• Records:
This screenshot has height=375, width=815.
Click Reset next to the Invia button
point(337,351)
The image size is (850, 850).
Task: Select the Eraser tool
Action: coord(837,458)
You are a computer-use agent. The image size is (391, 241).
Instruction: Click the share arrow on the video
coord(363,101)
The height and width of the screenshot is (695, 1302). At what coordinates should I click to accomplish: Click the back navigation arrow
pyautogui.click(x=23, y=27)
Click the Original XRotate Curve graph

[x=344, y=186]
==
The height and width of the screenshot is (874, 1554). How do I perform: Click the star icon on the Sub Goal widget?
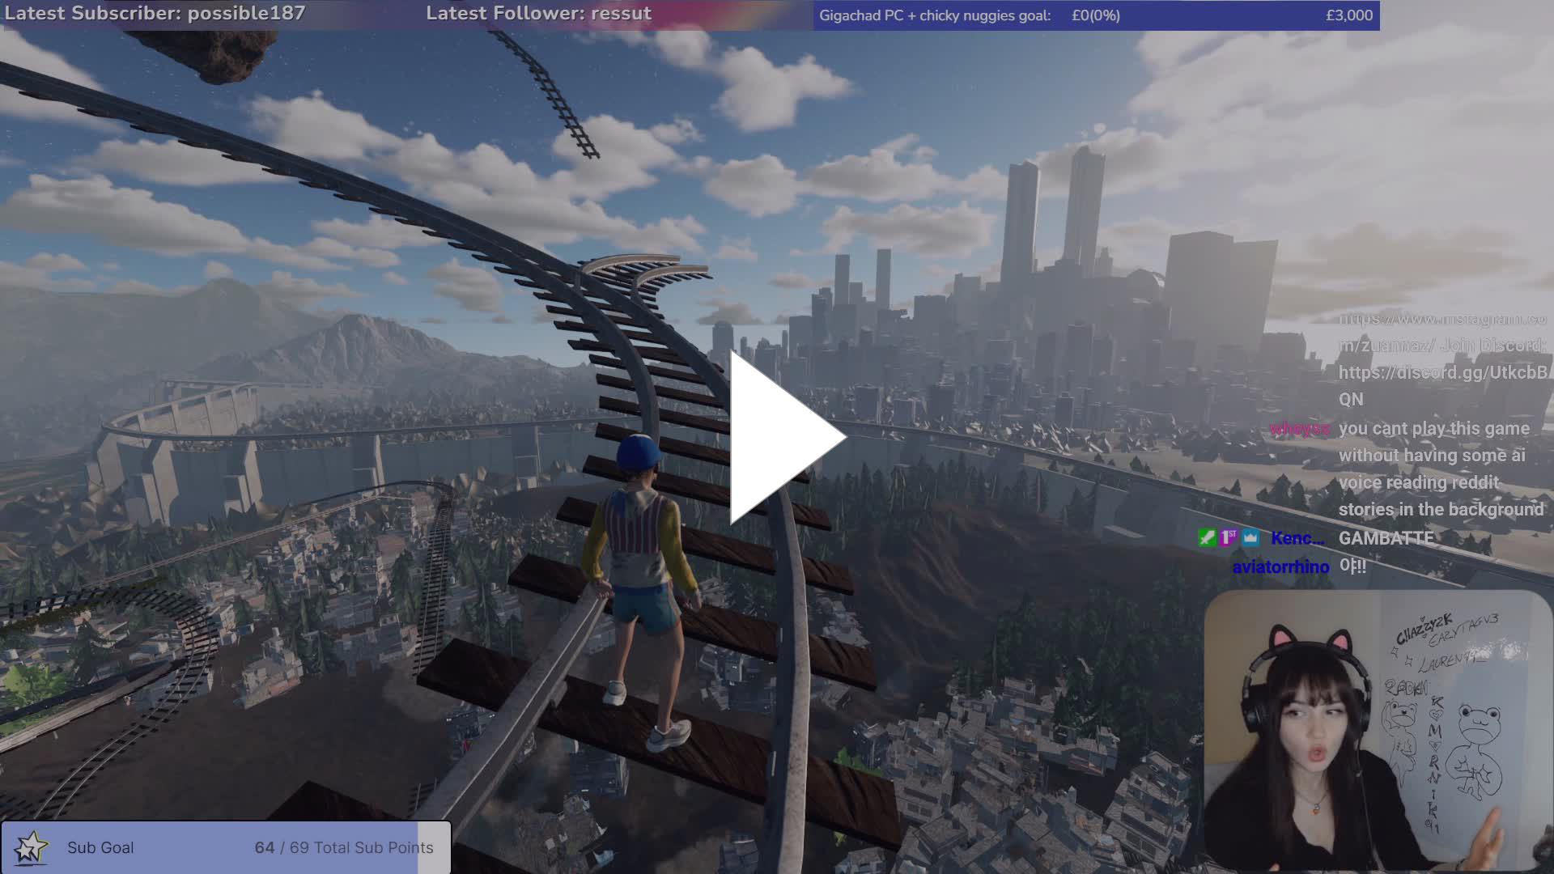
* * *
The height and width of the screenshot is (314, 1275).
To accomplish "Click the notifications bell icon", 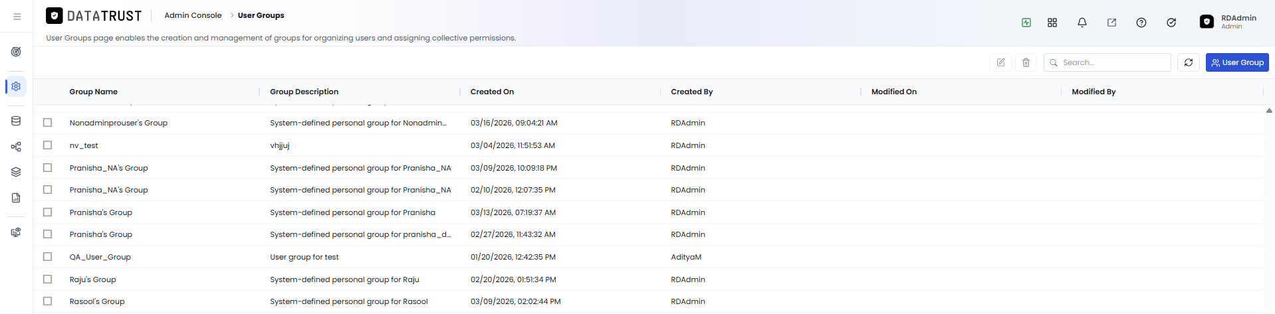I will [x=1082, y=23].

• Exercise brief: Arrange the rows from the line containing "You are a computer-use" through the line containing "[x=344, y=186]" as a Markdown table with columns Line and Text, numbering each row and omitting blank lines.

• Full answer:
| Line | Text |
|---|---|
| 1 | You are a computer-use agent. The image size is (391, 241). |
| 2 | Instruction: Click the share arrow on the video |
| 3 | coord(363,101) |
| 4 | The height and width of the screenshot is (695, 1302). At what coordinates should I click to accomplish: Click the back navigation arrow |
| 5 | pyautogui.click(x=23, y=27) |
| 6 | Click the Original XRotate Curve graph |
| 7 | [x=344, y=186] |